Why is my Frigidaire fridge, model KRSC536RPS, not making ice?
Hi, I’m Mike, your appliance troubleshooting expert—happy to help. To start, can you confirm the exact brand (that model number is typically KitchenAid) and whether the water dispenser is working normally with good flow?
You're right, it's KitchenAid, not Frigidaire—I mixed that up. Water dispenser works fine with good pressure. Ice maker just stopped about a week ago. Filter was changed like 3 months ago.
Do you see any ice cubes or water pooled in the ice mold, and is the ice maker’s power switch turned on?
The bucket is empty and I don’t see any water in the mold; the little on/off switch is on and the arm is down. Door closes fine.
Has the water filter been replaced in the last six months, and does the refrigerator make any clicking or humming from the ice maker when it should cycle?
Filter is about 3 months old. I don’t hear any clicking or humming from the ice maker area; I do hear a faint buzz from behind the fridge once or twice a day, not sure if that’s related.
What is your actual freezer temperature reading, and do you ever hear a short 3–7-second buzz like a fill valve when the ice maker should be filling?
Freezer set to 0°F and it shows -1°F, so temps look good. I don’t really hear a short buzz from the door area when it should fill—water dispenser works normally though. I did notice a little condensation in the ice chute once. We definitley didn’t change anything right before this happened.

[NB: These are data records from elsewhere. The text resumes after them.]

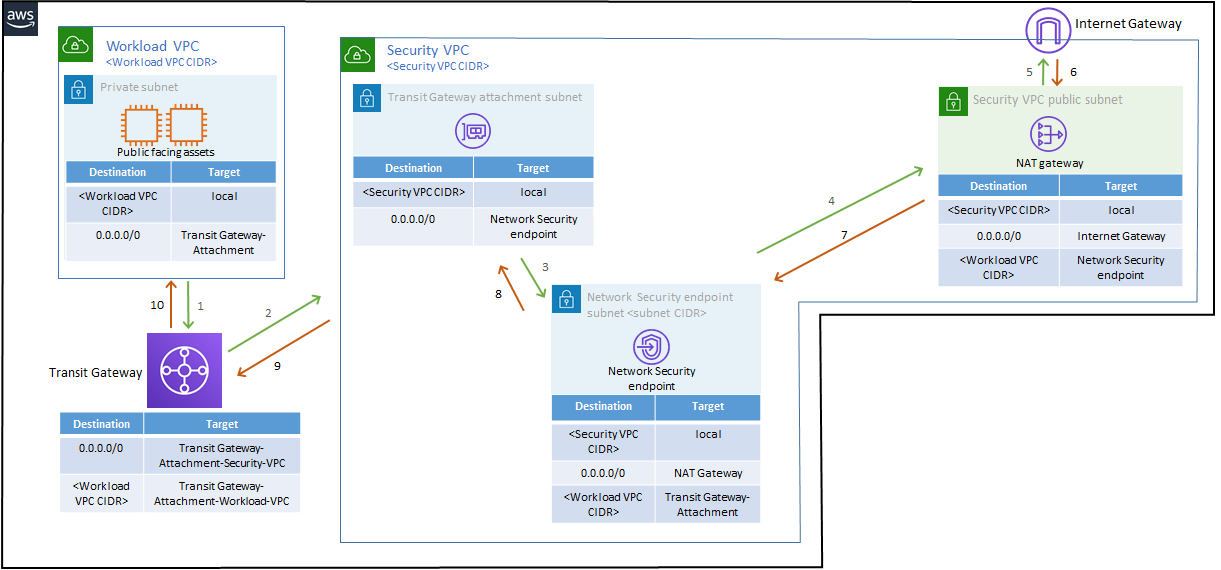The height and width of the screenshot is (570, 1221).
Task: Click the Network Security endpoint icon
Action: [651, 347]
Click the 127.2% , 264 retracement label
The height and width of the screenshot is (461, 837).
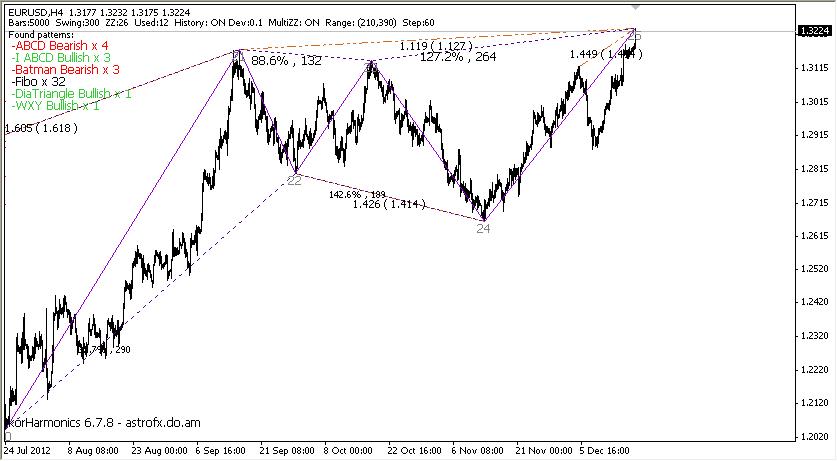coord(458,57)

Thanks—based on what you’ve shared (KitchenAid KRSC536RPS, dispenser good, freezer ~-18 to -17°C/0 to -1°F, no harvest sounds, empty/dry mold), the most likely causes are:
- A non-cycling ice maker module (failed motor/control inside the ice maker so it never harvests or calls for water).
- A stuck or misread door switch or the in-door wiring harness issue that prevents the ice maker from getting power when the door is “seen” as open.
- A frozen fill tube in the freezer door (common on in-door ice makers) due to a weak fill-tube heater or a weeping inlet valve; this blocks water even though the dispenser works, though you’d usually still hear the ice maker try to cycle.
- A failed ice-maker-side water inlet valve (separate from the dispenser side), though typically you’d hear a brief buzz when it’s energized. Given there’s no clicking/harvest noise, I’d rank a failed ice maker module or a door-switch/door-hinge wiring issue above a simple frozen fill tube or valve. A technician would confirm by running the ice maker’s diagnostic harvest test, checking for 120 V to the ice maker during a cycle, verifying the door switch input, inspecting the freezer-door hinge harness for breaks, checking the fill tube for ice, and testing the ice-maker solenoid valve. Safety note: avoid reaching into the mechanism while powered—moving ejector blades can pinch; unplug before any hands-on checks. If you’d like, I can outline simple homeowner checks next.
Yes please—what basic checks can I do myself before calling a tech?
Sure—here are safe, simple checks you can do without disassembly:
- Verify the exact model/serial from the door frame label and confirm the ice maker’s power switch is firmly ON and the bail arm isn’t wedged by the bin.
- Confirm freezer temperature with a thermometer: target about -18°C (0°F); if it’s warmer than -15°C (5°F), ice production can stop.
- Check the freezer door switch: open the freezer and press the switch—does the light go off reliably every time? Wiggle the door while holding the switch; if the light flickers, the switch or hinge wiring may be flaky (ice maker won’t run if the control thinks the door is open).
- Do a soft control reset: power the fridge off at the wall for 5 minutes, then turn it back on; give the ice maker a few hours to attempt a cycle and listen for harvest/fill sounds.
- Inspect for obvious kinks in the water line behind the fridge and make sure the supply valve is fully open; dispenser flow should remain strong.
- Try a quick fill-tube thaw check: with the unit unplugged, open the freezer door for 30–45 minutes (towels in the bin/chute to catch drips) to see if a small ice plug melts; then restore power and see if it makes a batch within 4–6 hours.
- If you have a spare, try an OEM water filter swap; a partially restricted filter can starve the ice maker even when the dispenser seems okay. What it means:
- If it starts a batch after thawing but later stops again, suspect a weak fill-tube heater or a weeping inlet valve (tech needed).
- If there’s still no harvest sound or water fill after the reset and door-switch check, the ice maker module is likely failed and is typically replaced as an assembly.
- If the freezer light/door switch is inconsistent or the issue changes when moving the door, suspect door switch or hinge wiring, which requires a technician. If you want, tell me what you observe on those checks and I’ll help you decide whether to schedule service or try another safe step.